* **Input for this task**:
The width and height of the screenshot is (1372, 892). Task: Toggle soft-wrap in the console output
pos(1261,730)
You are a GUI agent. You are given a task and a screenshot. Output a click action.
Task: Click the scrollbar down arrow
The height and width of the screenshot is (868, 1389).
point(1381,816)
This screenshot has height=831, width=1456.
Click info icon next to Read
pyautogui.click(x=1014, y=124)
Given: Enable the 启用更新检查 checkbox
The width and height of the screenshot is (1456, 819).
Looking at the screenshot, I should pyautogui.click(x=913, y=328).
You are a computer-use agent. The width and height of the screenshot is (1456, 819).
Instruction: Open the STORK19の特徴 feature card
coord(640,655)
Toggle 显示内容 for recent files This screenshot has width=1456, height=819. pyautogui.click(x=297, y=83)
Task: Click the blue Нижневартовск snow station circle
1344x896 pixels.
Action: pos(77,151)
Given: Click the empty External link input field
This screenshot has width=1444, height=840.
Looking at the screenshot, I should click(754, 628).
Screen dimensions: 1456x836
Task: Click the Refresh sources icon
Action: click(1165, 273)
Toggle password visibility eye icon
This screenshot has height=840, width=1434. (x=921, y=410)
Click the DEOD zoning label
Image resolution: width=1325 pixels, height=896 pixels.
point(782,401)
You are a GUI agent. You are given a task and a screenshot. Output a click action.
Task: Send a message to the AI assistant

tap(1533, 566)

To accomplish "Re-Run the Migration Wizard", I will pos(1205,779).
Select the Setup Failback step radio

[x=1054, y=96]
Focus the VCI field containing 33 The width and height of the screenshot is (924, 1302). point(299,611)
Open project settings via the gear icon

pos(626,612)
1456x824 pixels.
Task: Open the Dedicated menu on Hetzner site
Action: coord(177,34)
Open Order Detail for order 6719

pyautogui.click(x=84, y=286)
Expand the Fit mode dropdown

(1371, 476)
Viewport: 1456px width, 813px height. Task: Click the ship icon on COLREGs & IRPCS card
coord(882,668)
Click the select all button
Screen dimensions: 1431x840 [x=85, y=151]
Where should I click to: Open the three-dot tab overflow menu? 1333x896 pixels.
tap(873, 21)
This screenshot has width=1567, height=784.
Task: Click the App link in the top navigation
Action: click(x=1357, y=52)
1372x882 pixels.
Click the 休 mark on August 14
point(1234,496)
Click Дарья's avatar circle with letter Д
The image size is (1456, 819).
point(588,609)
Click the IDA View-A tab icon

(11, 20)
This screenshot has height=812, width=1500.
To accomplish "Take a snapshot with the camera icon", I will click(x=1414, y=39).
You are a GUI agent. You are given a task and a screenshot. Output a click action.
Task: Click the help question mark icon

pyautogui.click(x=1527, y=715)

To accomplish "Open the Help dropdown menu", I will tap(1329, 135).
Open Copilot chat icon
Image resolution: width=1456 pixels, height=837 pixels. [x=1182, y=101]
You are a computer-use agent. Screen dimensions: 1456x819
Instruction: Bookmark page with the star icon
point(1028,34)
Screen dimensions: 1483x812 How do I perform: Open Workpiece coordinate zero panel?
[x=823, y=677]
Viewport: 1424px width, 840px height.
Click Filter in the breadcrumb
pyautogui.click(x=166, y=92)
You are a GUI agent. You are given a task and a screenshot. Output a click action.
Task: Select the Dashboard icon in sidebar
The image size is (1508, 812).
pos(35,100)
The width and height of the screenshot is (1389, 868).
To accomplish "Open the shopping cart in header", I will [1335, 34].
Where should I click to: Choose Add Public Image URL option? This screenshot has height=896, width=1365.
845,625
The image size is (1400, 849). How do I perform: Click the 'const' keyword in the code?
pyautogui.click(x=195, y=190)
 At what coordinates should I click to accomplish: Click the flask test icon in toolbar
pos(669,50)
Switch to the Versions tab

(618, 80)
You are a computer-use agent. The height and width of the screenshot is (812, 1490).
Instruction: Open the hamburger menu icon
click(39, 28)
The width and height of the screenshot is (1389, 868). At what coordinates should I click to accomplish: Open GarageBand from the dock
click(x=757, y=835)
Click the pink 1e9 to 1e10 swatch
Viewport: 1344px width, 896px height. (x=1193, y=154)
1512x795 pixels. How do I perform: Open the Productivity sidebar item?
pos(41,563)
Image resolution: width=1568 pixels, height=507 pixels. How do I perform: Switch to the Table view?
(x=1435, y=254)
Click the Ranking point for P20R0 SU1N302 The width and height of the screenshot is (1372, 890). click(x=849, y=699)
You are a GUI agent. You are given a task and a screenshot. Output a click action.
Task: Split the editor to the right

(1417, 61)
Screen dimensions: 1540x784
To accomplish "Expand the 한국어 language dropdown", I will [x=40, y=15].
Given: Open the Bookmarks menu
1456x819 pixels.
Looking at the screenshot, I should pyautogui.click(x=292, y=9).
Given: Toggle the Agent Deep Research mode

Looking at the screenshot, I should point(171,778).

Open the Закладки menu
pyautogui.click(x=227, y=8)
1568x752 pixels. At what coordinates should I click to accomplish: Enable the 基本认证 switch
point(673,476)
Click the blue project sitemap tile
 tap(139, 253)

* **Exercise prompt**:
Reproduce the material exactly, from the first line to the last.

* **Finished exercise**:
The width and height of the screenshot is (1372, 892). Task: Toggle soft-wrap in the console output
pos(1261,730)
You are a GUI agent. You are given a task and a screenshot. Output a click action.
Task: Click the scrollbar down arrow
The height and width of the screenshot is (868, 1389).
point(1381,816)
This screenshot has height=831, width=1456.
Click info icon next to Read
pyautogui.click(x=1014, y=124)
Given: Enable the 启用更新检查 checkbox
The width and height of the screenshot is (1456, 819).
Looking at the screenshot, I should pyautogui.click(x=913, y=328).
You are a computer-use agent. The width and height of the screenshot is (1456, 819).
Instruction: Open the STORK19の特徴 feature card
coord(640,655)
Toggle 显示内容 for recent files This screenshot has width=1456, height=819. pyautogui.click(x=297, y=83)
Task: Click the blue Нижневартовск snow station circle
1344x896 pixels.
Action: pos(77,151)
Given: Click the empty External link input field
This screenshot has width=1444, height=840.
Looking at the screenshot, I should click(754, 628).
Screen dimensions: 1456x836
Task: Click the Refresh sources icon
Action: click(1165, 273)
Toggle password visibility eye icon
This screenshot has height=840, width=1434. (x=921, y=410)
Click the DEOD zoning label
Image resolution: width=1325 pixels, height=896 pixels.
point(782,401)
You are a GUI agent. You are given a task and a screenshot. Output a click action.
Task: Send a message to the AI assistant

tap(1533, 566)

To accomplish "Re-Run the Migration Wizard", I will pos(1205,779).
Select the Setup Failback step radio

[x=1054, y=96]
Focus the VCI field containing 33 The width and height of the screenshot is (924, 1302). point(299,611)
Open project settings via the gear icon

pos(626,612)
1456x824 pixels.
Task: Open the Dedicated menu on Hetzner site
Action: coord(177,34)
Open Order Detail for order 6719

pyautogui.click(x=84, y=286)
Expand the Fit mode dropdown

(1371, 476)
Viewport: 1456px width, 813px height. Task: Click the ship icon on COLREGs & IRPCS card
coord(882,668)
Click the select all button
Screen dimensions: 1431x840 [x=85, y=151]
Where should I click to: Open the three-dot tab overflow menu? 1333x896 pixels.
tap(873, 21)
This screenshot has width=1567, height=784.
Task: Click the App link in the top navigation
Action: click(x=1357, y=52)
1372x882 pixels.
Click the 休 mark on August 14
point(1234,496)
Click Дарья's avatar circle with letter Д
The image size is (1456, 819).
point(588,609)
Click the IDA View-A tab icon

(11, 20)
This screenshot has height=812, width=1500.
To accomplish "Take a snapshot with the camera icon", I will click(x=1414, y=39).
You are a GUI agent. You are given a task and a screenshot. Output a click action.
Task: Click the help question mark icon

pyautogui.click(x=1527, y=715)

To accomplish "Open the Help dropdown menu", I will tap(1329, 135).
Open Copilot chat icon
Image resolution: width=1456 pixels, height=837 pixels. [x=1182, y=101]
You are a computer-use agent. Screen dimensions: 1456x819
Instruction: Bookmark page with the star icon
point(1028,34)
Screen dimensions: 1483x812 How do I perform: Open Workpiece coordinate zero panel?
[x=823, y=677]
Viewport: 1424px width, 840px height.
Click Filter in the breadcrumb
pyautogui.click(x=166, y=92)
You are a GUI agent. You are given a task and a screenshot. Output a click action.
Task: Select the Dashboard icon in sidebar
The image size is (1508, 812).
pos(35,100)
The width and height of the screenshot is (1389, 868).
To accomplish "Open the shopping cart in header", I will [1335, 34].
Where should I click to: Choose Add Public Image URL option? This screenshot has height=896, width=1365.
845,625
The image size is (1400, 849). How do I perform: Click the 'const' keyword in the code?
pyautogui.click(x=195, y=190)
 At what coordinates should I click to accomplish: Click the flask test icon in toolbar
pos(669,50)
Switch to the Versions tab

(618, 80)
You are a computer-use agent. The height and width of the screenshot is (812, 1490).
Instruction: Open the hamburger menu icon
click(39, 28)
The width and height of the screenshot is (1389, 868). At what coordinates should I click to accomplish: Open GarageBand from the dock
click(x=757, y=835)
Click the pink 1e9 to 1e10 swatch
Viewport: 1344px width, 896px height. (x=1193, y=154)
1512x795 pixels. How do I perform: Open the Productivity sidebar item?
pos(41,563)
Image resolution: width=1568 pixels, height=507 pixels. How do I perform: Switch to the Table view?
(x=1435, y=254)
Click the Ranking point for P20R0 SU1N302 The width and height of the screenshot is (1372, 890). click(x=849, y=699)
You are a GUI agent. You are given a task and a screenshot. Output a click action.
Task: Split the editor to the right

(1417, 61)
Screen dimensions: 1540x784
To accomplish "Expand the 한국어 language dropdown", I will [x=40, y=15].
Given: Open the Bookmarks menu
1456x819 pixels.
Looking at the screenshot, I should pyautogui.click(x=292, y=9).
Given: Toggle the Agent Deep Research mode

Looking at the screenshot, I should point(171,778).

Open the Закладки menu
pyautogui.click(x=227, y=8)
1568x752 pixels. At what coordinates should I click to accomplish: Enable the 基本认证 switch
point(673,476)
Click the blue project sitemap tile
 tap(139, 253)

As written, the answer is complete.